All variants were trained using identical hyperparameter settings and optimization strategies. The ablation study aims to clarify how each module contributes to overall performance improvements in adaptability prediction, particularly in modeling complex dependencies and heterogeneous educational attributes.
Fusion strategy comparison in the fusion and aggregation module
To further evaluate the effectiveness of the proposed fusion mechanism in TabNSA, we conducted an additional experiment comparing three commonly used feature fusion strategies: element-wise summation, concatenation, and attention-based fusion. While element-wise summation offers computational simplicity and concatenation increases representational capacity, neither explicitly models the relative importance of different feature channels. In contrast, attention-based fusion adaptively reweights features, allowing the network to highlight more informative dimensions before aggregation.
Comparative analysis of attention mechanisms
To further investigate the effectiveness of the NSA module in modeling long-range dependencies, we conducted additional experiments comparing NSA with other widely used attention mechanisms: dot-product attention (Vaswani et al., 2017) and additive attention (Wu et al., 2021). The objective is to examine how each mechanism captures global contextual information and contributes to adaptability prediction across different student groups. For a fair comparison, we replaced the NSA module in the TabNSA architecture with either:
Dot-Product Attention: standard scaled dot-product attention commonly used in transformers.
Additive Attention: a learnable attention mechanism that computes a weighted sum of input features using trainable attention scores.
NSA (baseline): the original sparse attention mechanism proposed in TabNSA.
All models retained the TabMixer module to maintain local feature interaction modeling. Hyperparameters, training schedules, and dataset splits were kept identical across all variants to ensure consistency.
Comparison with existing models
To establish a baseline reference, we compared TabNSA with a set of conventional machine learning algorithms widely applied to tabular data, including SVM, DT, RF, KNN, and LightGBM. These models were optimized using grid search to ensure competitive configurations. Table 3 summarizes the searched parameters and the final configurations selected for each algorithm. The comparison highlights the limitations of shallow or tree-based methods in capturing higher-order relationships and global contextual dependencies across diverse student features.

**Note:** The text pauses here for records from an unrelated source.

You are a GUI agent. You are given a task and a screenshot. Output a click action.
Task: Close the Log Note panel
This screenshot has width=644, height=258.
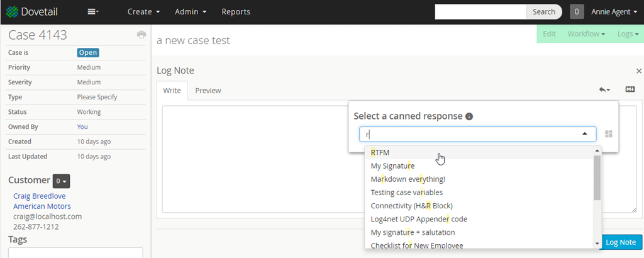click(639, 71)
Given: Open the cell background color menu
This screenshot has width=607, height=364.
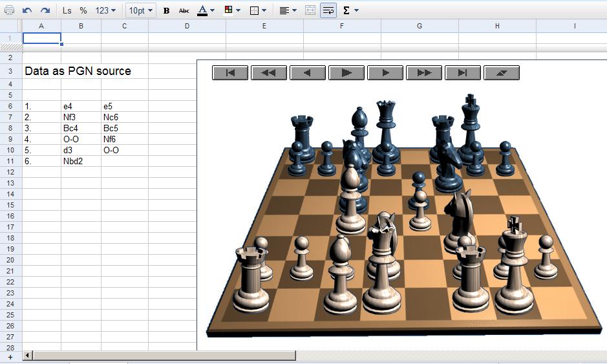Looking at the screenshot, I should pyautogui.click(x=231, y=10).

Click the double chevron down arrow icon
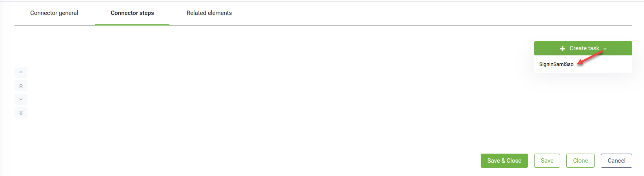pyautogui.click(x=21, y=113)
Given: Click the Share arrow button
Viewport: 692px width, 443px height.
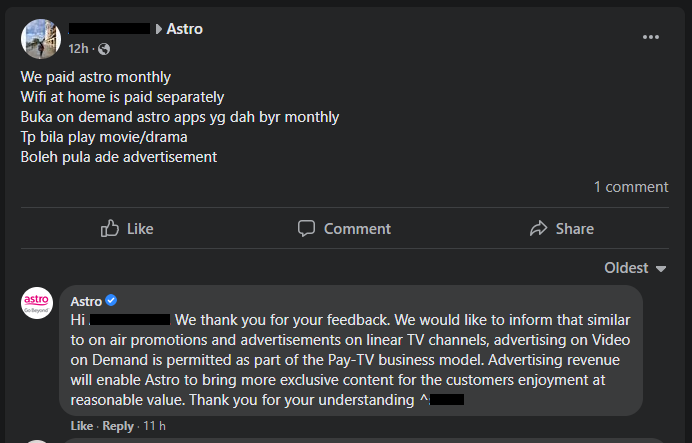Looking at the screenshot, I should 561,229.
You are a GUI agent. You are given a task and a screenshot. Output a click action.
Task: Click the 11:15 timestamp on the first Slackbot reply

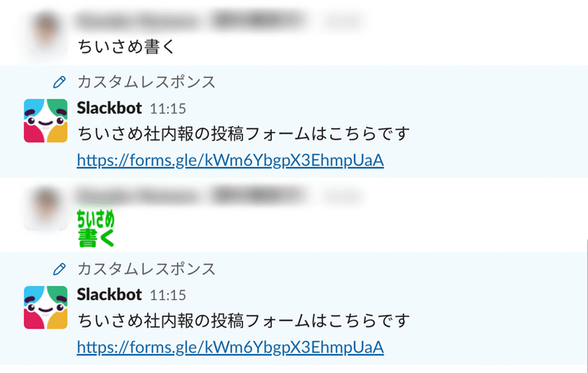point(168,109)
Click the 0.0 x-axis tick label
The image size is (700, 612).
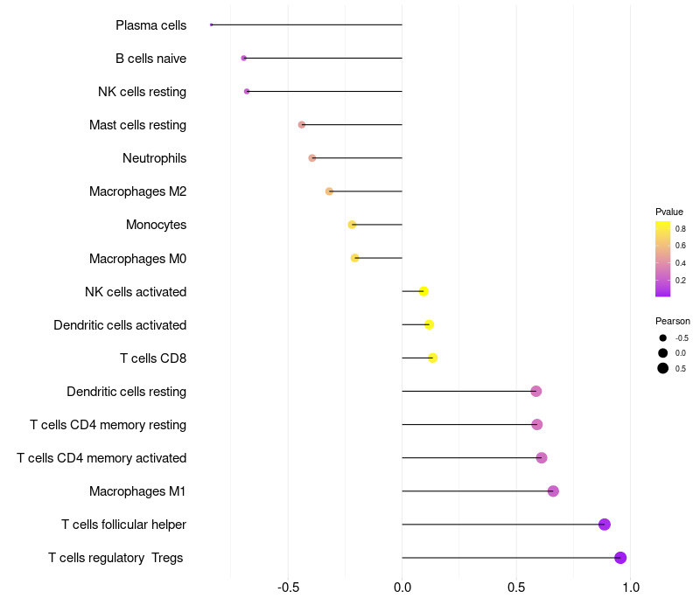403,587
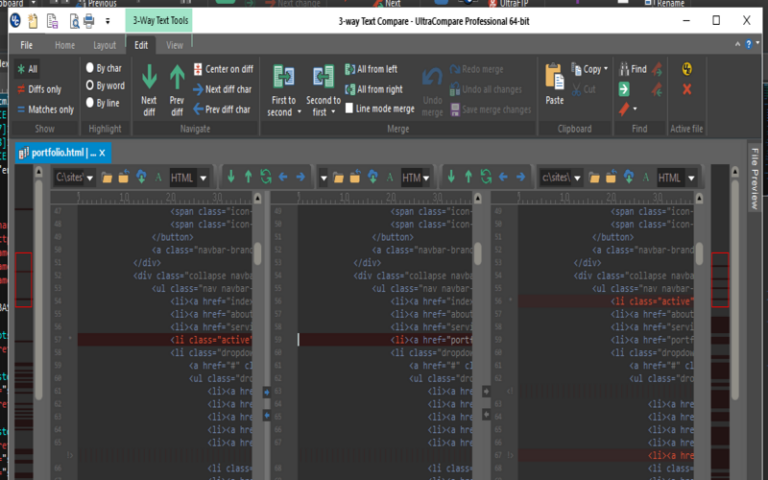Enable Line mode merge checkbox
This screenshot has height=480, width=768.
click(349, 109)
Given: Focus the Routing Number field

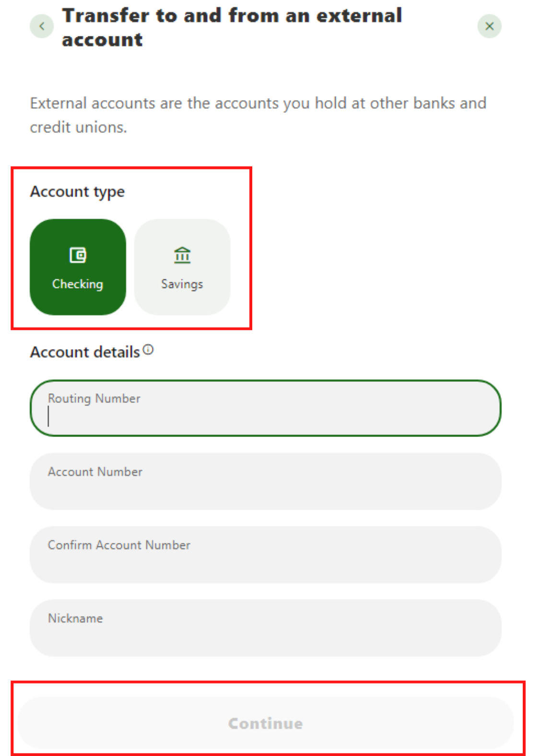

| Model | Tuned hyperparameters | Selected value |
|---|---|---|
| SVM | Kernel: {linear, rbf} | Kernel = rbf |
| C: {0.1, 1, 10, 100} | C = 10 | |
| : {scale, 0.01, 0.001} | = scale | |
| Decision tree | Max depth: {None, 5, 10, 20, 30} | Max depth = 20 |
| Min samples split: {2, 5, 10} | Min split = 2 | |
| Criterion: {gini, entropy} | Criterion = gini | |
| Random forest | Max depth: {None, 10, 20, 30} | Max depth = 30 |
| Min samples split: {2, 5, 10} | Min split = 2 | |
| Max features: {sqrt, log2} | Max features = sqrt | |
| KNN | n_neighbors: {3, 5, 7, 9} | n_neighbors = 5 |
| Weights: {uniform, distance} | Weights = distance | |
| Metric: {euclidean, manhattan} | Metric = euclidean | |
| LightGBM | max_depth: {5, 10, 20} | max_depth = 20 |
| learning_rate: {0.01, 0.05, 0.1} | learning_rate = 0.05 | |
| n_estimators: {100, 300, 500} | n_estimators = 300 | |
| feature_fraction: {0.6, 0.8, 1.0} | feature_fraction = 0.8 |
Beyond traditional baselines, we further benchmarked TabNSA against several state-of-the-art (SOTA) deep learning architectures for tabular data, namely TabNet (Arik & Pfister, 2019), NODE (Popov, Morozov & Babenko, 2019), FT-Transformer (Gorishniy et al., 2021), SAINT (Somepalli et al., 2021), DANets (Chen et al., 2021), DeepGBM (Ke et al., 2019), and TabTransformer (Huang et al., 2020). These models represent distinct paradigms of neural processing for tabular inputs, including attentive feature selection, differentiable decision trees, and transformer-based contextual encoding. For fairness, all models were trained on the same dataset split, using identical training epochs, learning rates, and batch sizes.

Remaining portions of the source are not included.